No universo mental e das falas da minha “nesga de sertão”, sobretudo do povo do campo, a maioria, invocava-se a importante cidade piauiense (nossa metrópole) com a declinação feminina de “Floriana”: vou para...; comprei isso ou aquilo, em...; foi estudar... É um jeito ou traquejo de falar, assim como nas formas pretéritas, no sobrenome das mulheres não se escrevia, por exemplo, Veloso, mas sim, Velosa, Cardoso e sim Cardosa, Franca, Coelha, Brandoa, Granjeira.
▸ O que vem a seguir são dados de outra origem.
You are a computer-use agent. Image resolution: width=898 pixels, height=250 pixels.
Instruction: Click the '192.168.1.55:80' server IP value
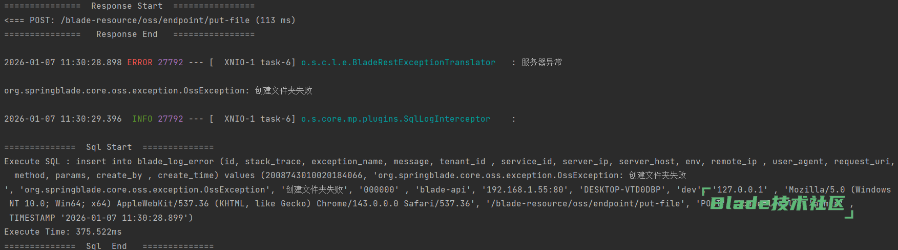525,190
Também o namoro na praça de Floriana dizia-se que era devasso; poucos pais se atreviam deixar as filhas por lá p. estudar. Até saiu um “romance” de cordel, proscrito, e de muito sucesso, chamado exatamente assim: “O namoro na praça de Floriano”. Mas disso falaremos noutras ocasiões. Agora, interessa parabenizar a “Cidade-Floriano”, razão da paráfrase do título. Afinal, minha menção de amor é à princesa e não ao marechal.